Сейчас, после того как ему удалось снять отпечаток ключа, он снова встретился с Тотером. На этот раз встреча произошла в магазине: Савченко покупал на ужин сыр. Потом они стояли в какой-то подворотне, и Тотер, осторожно взяв у Савченко небольшой сверток, положил его в карман.

— Случайность. Если и дальше вы будете работать так, я не надеюсь на успех. Когда начнется заводская плавка?

— Право, не знаю, — пробормотал Савченко. — Но скоро. Трояновский проговорился.
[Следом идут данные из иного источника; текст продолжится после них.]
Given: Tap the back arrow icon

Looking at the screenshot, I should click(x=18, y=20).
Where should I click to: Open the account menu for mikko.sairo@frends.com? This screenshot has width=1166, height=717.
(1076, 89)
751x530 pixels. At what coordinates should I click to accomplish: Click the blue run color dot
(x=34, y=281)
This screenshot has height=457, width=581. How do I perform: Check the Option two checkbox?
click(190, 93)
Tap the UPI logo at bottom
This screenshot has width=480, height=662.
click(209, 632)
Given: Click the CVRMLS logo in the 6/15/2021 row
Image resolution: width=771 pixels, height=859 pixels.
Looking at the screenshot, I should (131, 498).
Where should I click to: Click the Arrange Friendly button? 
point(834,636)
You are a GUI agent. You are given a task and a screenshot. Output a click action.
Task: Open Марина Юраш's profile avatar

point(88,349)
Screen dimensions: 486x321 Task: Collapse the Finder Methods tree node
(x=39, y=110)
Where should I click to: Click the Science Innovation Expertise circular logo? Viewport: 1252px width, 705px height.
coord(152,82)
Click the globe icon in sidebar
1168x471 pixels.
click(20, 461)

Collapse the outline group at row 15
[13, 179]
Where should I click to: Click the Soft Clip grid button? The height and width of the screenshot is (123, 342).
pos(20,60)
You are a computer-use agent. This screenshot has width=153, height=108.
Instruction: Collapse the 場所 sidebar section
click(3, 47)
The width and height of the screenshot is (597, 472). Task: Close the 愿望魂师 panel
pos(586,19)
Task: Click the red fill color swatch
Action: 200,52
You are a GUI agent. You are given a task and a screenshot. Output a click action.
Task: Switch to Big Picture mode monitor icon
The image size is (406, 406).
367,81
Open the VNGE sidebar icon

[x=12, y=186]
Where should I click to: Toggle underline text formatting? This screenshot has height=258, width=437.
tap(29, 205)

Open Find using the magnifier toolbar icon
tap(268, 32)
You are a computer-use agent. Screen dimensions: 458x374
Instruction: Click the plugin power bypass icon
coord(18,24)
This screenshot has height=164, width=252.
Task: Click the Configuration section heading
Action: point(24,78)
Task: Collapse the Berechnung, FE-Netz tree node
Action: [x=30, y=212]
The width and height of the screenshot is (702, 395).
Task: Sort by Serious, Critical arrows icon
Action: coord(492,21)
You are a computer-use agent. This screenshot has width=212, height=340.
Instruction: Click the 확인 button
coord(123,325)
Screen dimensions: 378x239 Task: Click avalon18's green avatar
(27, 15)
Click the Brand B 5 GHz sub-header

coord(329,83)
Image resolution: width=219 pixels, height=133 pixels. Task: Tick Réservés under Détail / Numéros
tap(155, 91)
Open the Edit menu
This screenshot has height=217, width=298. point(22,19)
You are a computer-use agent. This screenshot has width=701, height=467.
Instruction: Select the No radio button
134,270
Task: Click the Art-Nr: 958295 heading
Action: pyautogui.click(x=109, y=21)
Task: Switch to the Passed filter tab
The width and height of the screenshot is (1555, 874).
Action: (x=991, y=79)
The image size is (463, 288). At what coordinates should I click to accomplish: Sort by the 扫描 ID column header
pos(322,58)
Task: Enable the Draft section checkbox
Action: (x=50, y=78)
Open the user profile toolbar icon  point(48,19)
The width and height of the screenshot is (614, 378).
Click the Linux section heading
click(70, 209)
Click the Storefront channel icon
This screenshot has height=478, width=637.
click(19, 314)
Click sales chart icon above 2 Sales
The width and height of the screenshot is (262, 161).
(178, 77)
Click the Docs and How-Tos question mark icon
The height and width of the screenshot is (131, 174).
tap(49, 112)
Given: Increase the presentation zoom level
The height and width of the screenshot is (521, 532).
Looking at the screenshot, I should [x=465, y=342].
Я тут навещал его — он так и сказал: «Скоро будем трудиться вместе». Задавать вопросы я не счел возможным.

— План дальнейших ваших действий таков, — жестко проговорил Тотер: — Старика — убрать. Формулы сплава не фотографировать, а взять с собой. Или… уничтожить. У них не должно быть такого металла.

Савченко кивнул: конечно, все это и так ясно. А Тотер продолжал своим тихим, нудным, как зубная боль, голосом:

— С этим мальчишкой из фотолаборатории не встречайтесь. Хотя бы пока. Так будет лучше.